- _Task details_: Starting with the line that includes "Open the About Us link", write out every remaining line of the records below exactly as it appears, leaving out any images.

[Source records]
BEGIN
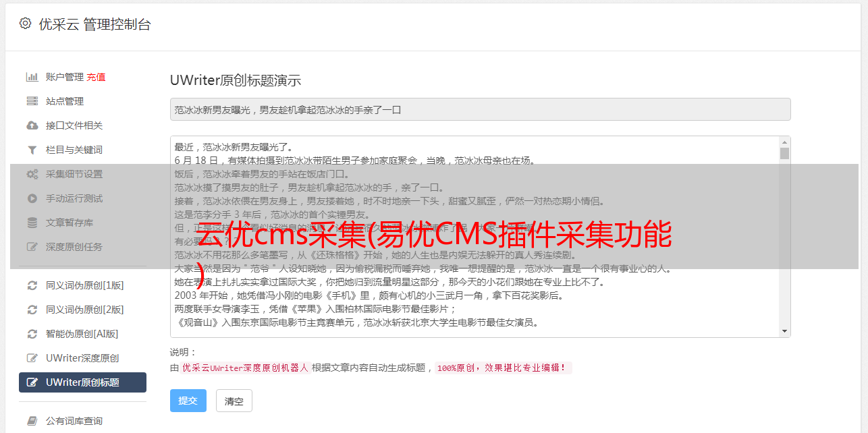Select 同义词伪原创[1版] refresh icon
The width and height of the screenshot is (868, 433).
(32, 285)
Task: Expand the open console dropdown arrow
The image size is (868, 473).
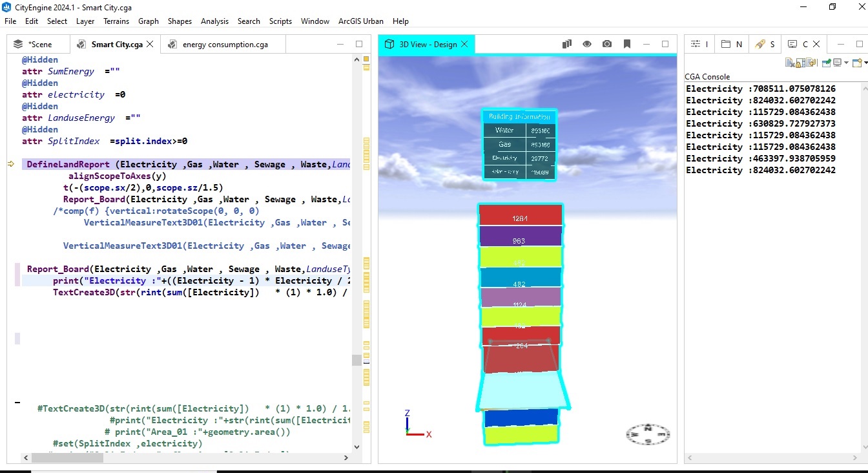Action: 865,62
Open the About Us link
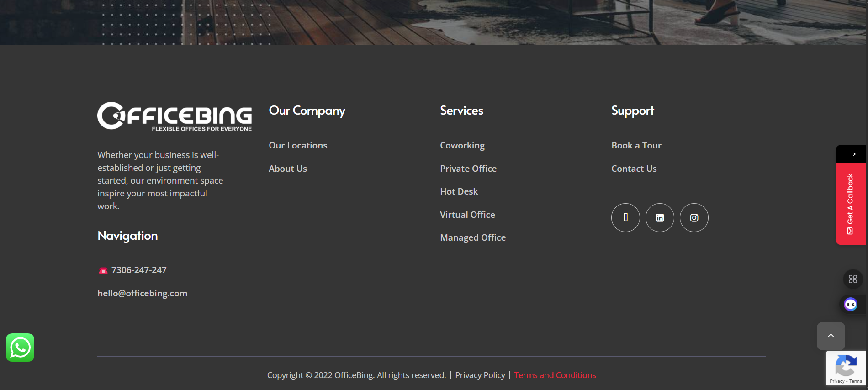 (288, 169)
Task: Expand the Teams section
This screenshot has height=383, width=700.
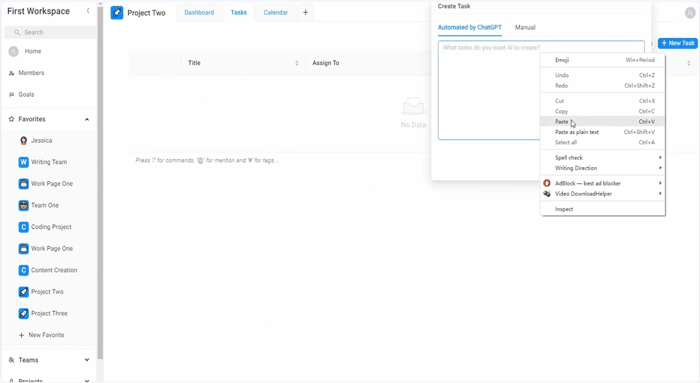Action: click(87, 360)
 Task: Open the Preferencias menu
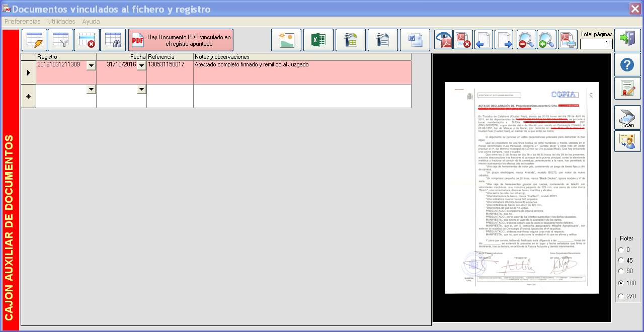click(x=22, y=22)
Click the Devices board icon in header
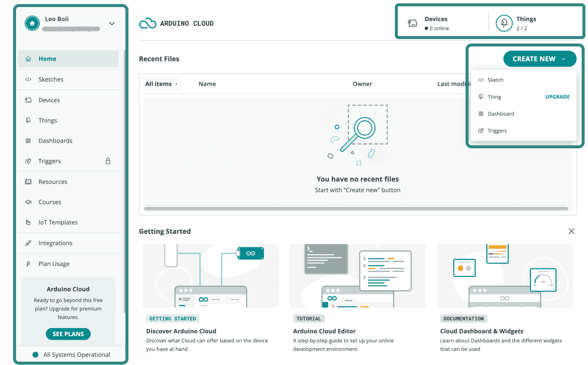Viewport: 588px width, 365px height. point(412,23)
END
- _Solution_:
Open the About Us link
 (288, 169)
Task: Expand the Teams section
This screenshot has height=383, width=700.
Action: click(87, 360)
 Task: Open the Preferencias menu
click(x=22, y=22)
Click the Devices board icon in header
Viewport: 588px width, 365px height. point(412,23)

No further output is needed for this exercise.